In the wake of the first three meetings to discuss implementation of the Paris Agreement, the United Nations climate secretariat has released its synthesis report, part of a process known as the global stocktake. This report stresses the urgency of climate action and calls for more ambitious strategies. Acknowledging that we are failing to meet agreed-upon goals, the UN report finds that ambition and implementation must be accelerated rapidly. The World Resources Institute offers a more blunt assessment, calling it a "truly damning report card for global climate efforts." 

UN member states have set a goal of limiting global average temperature increase to 1.5°C above pre-industrial levels. The goal set under the Paris Agreement, as adopted in 2015, was originally to hold “the increase in the global average temperature to well below 2°C above pre-industrial levels”. However, scientists have since argued that crossing the 1.5°C threshold would unleash extreme climate events and likely irreversible damage, leading to a revision of this goal. Commitment to this updated goal was reaffirmed in 2022 at the COP27 conference. 

Despite a near-universal understanding of the risks associated with exceeding this 1.5°C threshold, the global stocktake has concluded that we are far from meeting these goals.

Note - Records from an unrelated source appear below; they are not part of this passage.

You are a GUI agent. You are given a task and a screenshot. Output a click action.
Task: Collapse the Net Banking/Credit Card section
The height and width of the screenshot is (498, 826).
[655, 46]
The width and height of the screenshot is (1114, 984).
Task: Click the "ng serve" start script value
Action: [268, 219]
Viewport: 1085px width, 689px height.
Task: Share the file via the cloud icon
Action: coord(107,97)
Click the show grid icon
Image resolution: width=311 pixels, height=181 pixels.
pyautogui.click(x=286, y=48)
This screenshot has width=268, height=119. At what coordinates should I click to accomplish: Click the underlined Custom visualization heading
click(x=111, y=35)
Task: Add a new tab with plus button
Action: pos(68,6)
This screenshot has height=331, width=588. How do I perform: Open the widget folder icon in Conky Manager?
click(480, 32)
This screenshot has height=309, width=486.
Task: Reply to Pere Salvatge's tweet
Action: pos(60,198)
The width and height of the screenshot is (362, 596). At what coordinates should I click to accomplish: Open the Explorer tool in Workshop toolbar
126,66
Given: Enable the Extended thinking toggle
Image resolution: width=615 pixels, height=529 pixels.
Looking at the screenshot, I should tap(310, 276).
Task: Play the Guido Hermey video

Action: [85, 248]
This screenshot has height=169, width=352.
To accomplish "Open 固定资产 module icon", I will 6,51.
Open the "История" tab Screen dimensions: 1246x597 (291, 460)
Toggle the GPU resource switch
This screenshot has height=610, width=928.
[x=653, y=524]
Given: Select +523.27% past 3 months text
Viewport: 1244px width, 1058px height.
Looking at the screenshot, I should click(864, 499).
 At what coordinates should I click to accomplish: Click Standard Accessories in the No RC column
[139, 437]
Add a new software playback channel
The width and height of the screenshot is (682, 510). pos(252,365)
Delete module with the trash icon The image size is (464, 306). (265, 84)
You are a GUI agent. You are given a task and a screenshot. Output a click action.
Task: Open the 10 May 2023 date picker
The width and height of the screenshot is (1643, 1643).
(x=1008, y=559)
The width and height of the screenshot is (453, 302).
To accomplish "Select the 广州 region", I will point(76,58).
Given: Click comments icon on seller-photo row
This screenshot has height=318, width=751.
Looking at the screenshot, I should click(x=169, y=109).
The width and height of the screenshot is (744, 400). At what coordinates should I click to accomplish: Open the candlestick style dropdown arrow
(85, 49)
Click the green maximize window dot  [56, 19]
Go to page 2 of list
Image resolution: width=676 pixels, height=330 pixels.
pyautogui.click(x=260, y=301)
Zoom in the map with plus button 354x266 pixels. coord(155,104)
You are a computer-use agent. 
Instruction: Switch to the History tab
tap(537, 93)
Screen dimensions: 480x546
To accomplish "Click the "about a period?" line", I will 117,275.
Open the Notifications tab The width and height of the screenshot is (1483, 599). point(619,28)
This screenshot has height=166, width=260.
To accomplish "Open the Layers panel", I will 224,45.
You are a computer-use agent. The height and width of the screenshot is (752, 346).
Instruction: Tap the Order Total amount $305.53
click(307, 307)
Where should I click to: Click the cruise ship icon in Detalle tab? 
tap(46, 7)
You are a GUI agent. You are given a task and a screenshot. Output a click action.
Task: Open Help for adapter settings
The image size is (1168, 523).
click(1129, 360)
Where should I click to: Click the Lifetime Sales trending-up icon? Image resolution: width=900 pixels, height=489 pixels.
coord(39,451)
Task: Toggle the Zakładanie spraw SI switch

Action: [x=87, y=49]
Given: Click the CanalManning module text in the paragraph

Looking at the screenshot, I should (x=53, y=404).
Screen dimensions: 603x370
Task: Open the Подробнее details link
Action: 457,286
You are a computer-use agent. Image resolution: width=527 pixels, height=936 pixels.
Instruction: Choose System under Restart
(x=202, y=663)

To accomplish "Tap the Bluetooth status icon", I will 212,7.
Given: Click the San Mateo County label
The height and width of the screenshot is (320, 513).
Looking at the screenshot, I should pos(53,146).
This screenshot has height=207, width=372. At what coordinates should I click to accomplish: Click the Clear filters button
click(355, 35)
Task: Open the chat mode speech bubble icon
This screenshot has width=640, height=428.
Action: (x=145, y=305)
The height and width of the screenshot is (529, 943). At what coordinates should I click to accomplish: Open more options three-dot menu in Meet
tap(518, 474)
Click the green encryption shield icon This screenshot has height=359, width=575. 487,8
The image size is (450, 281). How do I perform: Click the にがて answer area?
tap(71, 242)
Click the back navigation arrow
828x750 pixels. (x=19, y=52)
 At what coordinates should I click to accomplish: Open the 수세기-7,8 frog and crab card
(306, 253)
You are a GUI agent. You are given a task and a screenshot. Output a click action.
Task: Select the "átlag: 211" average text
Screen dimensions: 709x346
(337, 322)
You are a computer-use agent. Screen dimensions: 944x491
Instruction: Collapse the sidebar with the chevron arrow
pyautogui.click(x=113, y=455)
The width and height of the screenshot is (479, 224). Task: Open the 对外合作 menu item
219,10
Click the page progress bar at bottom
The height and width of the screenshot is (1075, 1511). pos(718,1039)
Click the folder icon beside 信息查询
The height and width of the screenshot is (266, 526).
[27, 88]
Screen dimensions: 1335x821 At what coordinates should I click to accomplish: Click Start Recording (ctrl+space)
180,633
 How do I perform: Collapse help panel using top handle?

As the New York Times reports, "Current climate pledges would put the world on track for a significantly more hazardous 2.5 degrees Celsius or so of warming by 2100, assuming nations followed through on their plans."

International agreements and national climate policies are evidently necessary, but to date they have failed to deliver on their promises. It is clear that we need to find new ways to trigger transformative change through all systems and at all levels of government.